Another debate on the rise is that is unfair for drug companies to conduct a clinical trial of drug or procedure but not publish results. It can be considered wrong because the clients are exposing themselves to the dangers of the experiment, however, are not recognizing the societal benefits that they were expecting to see after the experiment. In the drug companies’ defense, the reason behind not publishing results is because, if unsuccessful, could tarnish their name and create a lead to the competition.
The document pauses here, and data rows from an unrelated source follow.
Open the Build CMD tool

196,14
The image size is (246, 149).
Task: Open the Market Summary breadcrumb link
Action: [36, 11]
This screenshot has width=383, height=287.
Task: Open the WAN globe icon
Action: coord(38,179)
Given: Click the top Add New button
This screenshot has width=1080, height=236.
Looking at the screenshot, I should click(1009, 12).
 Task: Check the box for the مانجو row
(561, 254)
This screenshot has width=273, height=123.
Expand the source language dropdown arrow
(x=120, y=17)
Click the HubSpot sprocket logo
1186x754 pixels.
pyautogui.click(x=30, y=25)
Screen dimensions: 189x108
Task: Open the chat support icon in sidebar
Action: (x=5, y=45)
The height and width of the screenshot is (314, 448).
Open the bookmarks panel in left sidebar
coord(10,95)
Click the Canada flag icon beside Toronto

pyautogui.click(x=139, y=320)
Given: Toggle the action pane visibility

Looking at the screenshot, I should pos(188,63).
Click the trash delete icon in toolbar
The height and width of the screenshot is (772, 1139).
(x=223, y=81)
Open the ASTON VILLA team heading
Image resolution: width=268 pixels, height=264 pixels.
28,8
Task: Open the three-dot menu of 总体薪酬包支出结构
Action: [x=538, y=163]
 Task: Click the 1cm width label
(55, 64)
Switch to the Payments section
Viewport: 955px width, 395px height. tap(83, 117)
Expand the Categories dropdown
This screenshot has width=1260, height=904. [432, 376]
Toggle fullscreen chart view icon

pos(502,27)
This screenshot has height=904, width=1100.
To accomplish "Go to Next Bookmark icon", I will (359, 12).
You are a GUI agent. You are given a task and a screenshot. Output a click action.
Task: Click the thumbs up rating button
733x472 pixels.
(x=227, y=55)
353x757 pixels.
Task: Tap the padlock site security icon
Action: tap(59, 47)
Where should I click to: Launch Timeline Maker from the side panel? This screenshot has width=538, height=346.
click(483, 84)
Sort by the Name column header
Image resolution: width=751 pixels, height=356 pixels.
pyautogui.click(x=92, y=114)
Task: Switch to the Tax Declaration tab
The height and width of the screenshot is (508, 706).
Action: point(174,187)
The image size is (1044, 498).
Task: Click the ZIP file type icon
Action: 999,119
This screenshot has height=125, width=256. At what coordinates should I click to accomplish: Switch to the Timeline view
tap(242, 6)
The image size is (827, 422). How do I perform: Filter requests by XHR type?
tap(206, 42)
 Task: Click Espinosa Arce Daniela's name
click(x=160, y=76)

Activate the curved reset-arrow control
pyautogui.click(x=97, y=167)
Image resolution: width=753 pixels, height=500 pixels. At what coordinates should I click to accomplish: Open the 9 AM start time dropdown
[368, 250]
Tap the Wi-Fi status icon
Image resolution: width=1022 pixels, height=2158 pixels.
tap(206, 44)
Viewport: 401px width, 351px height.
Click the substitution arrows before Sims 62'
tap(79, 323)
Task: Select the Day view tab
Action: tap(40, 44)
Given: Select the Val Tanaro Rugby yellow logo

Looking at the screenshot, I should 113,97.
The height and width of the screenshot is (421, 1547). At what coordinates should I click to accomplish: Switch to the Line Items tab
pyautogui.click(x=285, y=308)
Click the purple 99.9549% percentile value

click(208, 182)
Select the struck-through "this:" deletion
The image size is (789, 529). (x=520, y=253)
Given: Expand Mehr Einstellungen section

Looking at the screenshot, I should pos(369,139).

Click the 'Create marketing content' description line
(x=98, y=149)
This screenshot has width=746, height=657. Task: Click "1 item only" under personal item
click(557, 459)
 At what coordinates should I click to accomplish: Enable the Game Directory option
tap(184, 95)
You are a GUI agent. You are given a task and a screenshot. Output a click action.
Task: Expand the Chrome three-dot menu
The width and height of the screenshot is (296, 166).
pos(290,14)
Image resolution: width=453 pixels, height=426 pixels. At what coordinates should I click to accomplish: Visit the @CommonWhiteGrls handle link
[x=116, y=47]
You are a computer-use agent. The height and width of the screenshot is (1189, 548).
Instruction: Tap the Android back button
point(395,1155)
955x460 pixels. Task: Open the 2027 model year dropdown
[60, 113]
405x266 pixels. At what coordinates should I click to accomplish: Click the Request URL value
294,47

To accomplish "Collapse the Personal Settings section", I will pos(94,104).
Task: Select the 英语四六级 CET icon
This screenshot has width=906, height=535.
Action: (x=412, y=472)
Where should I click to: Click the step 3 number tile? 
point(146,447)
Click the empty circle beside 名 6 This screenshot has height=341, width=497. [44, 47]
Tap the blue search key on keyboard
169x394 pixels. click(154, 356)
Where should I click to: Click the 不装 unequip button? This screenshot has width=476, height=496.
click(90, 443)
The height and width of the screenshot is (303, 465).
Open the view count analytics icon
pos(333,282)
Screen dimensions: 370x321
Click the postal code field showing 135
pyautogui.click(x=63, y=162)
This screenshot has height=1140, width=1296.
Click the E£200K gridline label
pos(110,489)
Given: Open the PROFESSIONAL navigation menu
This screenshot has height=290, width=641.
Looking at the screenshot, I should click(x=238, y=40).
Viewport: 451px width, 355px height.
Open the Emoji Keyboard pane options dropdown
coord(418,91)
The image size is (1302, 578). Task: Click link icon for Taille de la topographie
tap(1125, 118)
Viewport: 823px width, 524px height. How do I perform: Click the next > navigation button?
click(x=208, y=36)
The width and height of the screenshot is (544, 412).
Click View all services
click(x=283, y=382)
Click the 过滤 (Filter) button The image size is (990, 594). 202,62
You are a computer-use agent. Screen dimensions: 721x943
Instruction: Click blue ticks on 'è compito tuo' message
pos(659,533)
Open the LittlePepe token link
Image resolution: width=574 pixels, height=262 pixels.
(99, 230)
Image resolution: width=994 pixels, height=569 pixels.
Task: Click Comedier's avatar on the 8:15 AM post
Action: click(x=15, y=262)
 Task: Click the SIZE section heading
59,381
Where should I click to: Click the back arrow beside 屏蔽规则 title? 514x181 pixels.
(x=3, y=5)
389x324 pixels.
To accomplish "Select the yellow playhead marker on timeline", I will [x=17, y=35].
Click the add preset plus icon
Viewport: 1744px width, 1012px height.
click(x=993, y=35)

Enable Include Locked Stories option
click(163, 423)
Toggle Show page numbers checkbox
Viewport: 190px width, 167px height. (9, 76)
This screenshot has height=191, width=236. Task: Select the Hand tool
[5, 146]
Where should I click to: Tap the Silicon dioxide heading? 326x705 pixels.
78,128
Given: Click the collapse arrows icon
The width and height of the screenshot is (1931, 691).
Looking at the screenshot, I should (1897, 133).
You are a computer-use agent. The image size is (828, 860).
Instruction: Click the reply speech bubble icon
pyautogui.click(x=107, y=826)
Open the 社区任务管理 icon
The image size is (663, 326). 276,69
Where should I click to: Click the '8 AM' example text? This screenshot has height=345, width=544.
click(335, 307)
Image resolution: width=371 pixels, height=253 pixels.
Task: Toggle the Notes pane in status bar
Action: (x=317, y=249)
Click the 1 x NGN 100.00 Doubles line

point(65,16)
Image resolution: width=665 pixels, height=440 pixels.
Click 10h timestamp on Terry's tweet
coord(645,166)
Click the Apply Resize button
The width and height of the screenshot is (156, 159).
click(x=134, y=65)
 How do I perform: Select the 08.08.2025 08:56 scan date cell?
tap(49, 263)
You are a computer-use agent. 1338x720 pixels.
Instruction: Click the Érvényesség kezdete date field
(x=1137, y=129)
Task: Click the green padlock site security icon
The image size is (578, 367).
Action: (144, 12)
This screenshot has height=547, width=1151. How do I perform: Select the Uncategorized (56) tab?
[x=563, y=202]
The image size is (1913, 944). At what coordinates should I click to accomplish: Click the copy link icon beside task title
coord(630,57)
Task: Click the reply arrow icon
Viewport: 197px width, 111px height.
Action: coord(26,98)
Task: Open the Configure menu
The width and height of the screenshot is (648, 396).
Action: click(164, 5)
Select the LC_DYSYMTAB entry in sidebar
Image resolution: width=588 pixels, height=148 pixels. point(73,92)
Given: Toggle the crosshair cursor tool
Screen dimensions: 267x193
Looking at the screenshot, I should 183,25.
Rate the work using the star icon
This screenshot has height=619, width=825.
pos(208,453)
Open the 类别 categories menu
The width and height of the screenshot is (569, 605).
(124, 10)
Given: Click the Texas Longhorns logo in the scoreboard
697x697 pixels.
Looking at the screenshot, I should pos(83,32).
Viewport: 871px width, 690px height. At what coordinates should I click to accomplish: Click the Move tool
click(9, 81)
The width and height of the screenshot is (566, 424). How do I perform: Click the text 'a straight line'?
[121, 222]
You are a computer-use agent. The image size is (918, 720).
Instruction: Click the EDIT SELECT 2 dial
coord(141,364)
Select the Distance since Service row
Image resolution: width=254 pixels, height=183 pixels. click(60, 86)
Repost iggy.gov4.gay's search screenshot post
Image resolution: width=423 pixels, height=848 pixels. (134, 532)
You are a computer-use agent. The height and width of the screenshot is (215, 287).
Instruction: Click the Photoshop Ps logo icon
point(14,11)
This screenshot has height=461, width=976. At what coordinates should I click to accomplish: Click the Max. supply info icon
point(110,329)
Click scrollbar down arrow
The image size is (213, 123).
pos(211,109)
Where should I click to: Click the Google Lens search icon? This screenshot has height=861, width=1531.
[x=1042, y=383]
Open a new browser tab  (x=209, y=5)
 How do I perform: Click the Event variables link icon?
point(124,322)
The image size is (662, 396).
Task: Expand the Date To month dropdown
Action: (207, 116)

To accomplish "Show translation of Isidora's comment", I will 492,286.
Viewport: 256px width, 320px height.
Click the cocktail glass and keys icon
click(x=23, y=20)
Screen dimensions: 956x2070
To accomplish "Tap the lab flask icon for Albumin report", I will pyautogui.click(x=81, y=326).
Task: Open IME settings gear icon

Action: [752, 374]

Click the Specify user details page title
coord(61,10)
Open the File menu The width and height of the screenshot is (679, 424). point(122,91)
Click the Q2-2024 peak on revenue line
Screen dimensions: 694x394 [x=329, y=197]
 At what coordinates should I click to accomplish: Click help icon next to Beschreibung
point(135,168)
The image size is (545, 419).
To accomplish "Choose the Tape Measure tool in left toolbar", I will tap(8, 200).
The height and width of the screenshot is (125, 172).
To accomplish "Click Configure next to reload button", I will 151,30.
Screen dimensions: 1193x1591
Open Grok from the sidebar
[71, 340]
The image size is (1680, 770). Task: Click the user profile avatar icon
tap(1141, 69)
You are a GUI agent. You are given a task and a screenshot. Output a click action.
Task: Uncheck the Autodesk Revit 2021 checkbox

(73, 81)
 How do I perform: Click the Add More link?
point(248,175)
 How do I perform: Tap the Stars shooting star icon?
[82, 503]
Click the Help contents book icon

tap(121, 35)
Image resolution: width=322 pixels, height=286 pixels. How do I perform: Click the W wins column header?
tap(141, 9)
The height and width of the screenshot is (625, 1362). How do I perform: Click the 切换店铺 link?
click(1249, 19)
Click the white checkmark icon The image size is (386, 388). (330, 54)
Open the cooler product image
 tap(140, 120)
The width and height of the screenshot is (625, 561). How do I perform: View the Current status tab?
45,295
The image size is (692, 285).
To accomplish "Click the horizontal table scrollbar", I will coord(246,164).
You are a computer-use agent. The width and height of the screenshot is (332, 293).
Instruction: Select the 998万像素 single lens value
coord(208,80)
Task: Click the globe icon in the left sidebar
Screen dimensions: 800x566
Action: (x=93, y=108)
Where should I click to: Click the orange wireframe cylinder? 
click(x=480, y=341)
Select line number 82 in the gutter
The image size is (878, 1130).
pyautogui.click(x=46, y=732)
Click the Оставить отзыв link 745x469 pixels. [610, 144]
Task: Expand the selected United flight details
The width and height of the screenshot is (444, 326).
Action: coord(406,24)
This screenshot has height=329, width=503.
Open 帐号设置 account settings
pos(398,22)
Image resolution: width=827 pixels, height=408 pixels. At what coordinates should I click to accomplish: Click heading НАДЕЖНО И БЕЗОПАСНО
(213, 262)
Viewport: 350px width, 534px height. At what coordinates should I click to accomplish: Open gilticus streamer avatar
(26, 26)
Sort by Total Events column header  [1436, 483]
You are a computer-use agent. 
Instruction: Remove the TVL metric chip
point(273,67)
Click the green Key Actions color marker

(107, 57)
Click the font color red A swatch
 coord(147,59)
Also mentioned in this article is the potential conflict of interest of physician owned companies who are buying implants, and essentially "double-dipping" based on the idea that they will receive profit from the sale of the implant (generally hip, knee, or spine) and again from the installment in surgery. An interview by CBS News with two spine surgeons said that they have seen patients harmed by unnecessary procedures prompted by the desire for the profit. This idea of putting people through unnecessary surgery for the sake of making more money is unethical. Doctors are trusted by the people to make their best decision in regards to our health and future safety based on their knowledge provided by them to receive their title. It is unethical to make a selfish decision in general, but more importantly when it involves the wellness of another person.